** EXERCISE DIRECTIONS **
Copy out exactly the lines from the start of the data to the line containing "You are a computer-use agent.". Include both.

** DATA TO EXAMINE **
•••

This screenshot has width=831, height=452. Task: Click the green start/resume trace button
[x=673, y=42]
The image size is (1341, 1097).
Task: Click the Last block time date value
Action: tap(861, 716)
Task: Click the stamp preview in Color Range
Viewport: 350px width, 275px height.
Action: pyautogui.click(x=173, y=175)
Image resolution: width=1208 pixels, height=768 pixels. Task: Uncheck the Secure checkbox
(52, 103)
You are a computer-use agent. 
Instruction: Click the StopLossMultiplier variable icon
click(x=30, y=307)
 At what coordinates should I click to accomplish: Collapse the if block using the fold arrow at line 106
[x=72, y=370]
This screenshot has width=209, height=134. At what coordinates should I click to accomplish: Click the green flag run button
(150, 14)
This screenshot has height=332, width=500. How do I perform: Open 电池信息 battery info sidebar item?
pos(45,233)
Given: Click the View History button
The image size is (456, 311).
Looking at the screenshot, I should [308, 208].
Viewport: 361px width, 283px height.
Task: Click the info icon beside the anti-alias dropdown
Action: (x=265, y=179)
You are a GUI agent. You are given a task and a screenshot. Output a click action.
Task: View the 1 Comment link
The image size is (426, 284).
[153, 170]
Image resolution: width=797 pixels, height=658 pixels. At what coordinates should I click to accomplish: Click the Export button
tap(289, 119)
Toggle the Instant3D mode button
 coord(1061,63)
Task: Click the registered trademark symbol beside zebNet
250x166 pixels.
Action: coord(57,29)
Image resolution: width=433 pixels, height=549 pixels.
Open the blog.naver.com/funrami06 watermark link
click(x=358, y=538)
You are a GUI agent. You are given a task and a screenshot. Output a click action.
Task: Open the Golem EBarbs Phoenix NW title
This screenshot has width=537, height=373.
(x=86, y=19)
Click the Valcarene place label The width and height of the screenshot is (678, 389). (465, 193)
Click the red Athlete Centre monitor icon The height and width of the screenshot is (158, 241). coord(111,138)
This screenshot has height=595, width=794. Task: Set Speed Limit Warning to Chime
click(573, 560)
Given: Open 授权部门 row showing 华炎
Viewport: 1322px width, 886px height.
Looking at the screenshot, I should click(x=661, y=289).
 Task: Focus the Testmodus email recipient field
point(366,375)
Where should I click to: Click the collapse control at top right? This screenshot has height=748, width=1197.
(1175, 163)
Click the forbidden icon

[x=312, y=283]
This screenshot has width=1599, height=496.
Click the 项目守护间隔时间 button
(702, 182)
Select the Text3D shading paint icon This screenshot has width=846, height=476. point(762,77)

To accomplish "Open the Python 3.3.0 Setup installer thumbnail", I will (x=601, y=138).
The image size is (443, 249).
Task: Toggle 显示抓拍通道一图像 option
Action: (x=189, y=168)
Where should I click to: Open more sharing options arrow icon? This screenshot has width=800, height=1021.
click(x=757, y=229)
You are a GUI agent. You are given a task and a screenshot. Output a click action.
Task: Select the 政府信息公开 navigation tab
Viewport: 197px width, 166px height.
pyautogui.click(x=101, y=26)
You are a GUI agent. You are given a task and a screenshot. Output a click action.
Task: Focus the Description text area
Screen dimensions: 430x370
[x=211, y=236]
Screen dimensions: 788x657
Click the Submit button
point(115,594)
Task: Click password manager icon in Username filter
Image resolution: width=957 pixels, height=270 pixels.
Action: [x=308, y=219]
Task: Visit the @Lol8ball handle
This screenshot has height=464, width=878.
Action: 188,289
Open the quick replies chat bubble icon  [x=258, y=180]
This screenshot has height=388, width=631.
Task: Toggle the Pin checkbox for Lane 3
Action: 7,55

•••

** SOLVED PROBLEM **
This screenshot has width=831, height=452. Task: Click the green start/resume trace button
[x=673, y=42]
The image size is (1341, 1097).
Task: Click the Last block time date value
Action: tap(861, 716)
Task: Click the stamp preview in Color Range
Viewport: 350px width, 275px height.
Action: pyautogui.click(x=173, y=175)
Image resolution: width=1208 pixels, height=768 pixels. Task: Uncheck the Secure checkbox
(52, 103)
You are a computer-use agent. 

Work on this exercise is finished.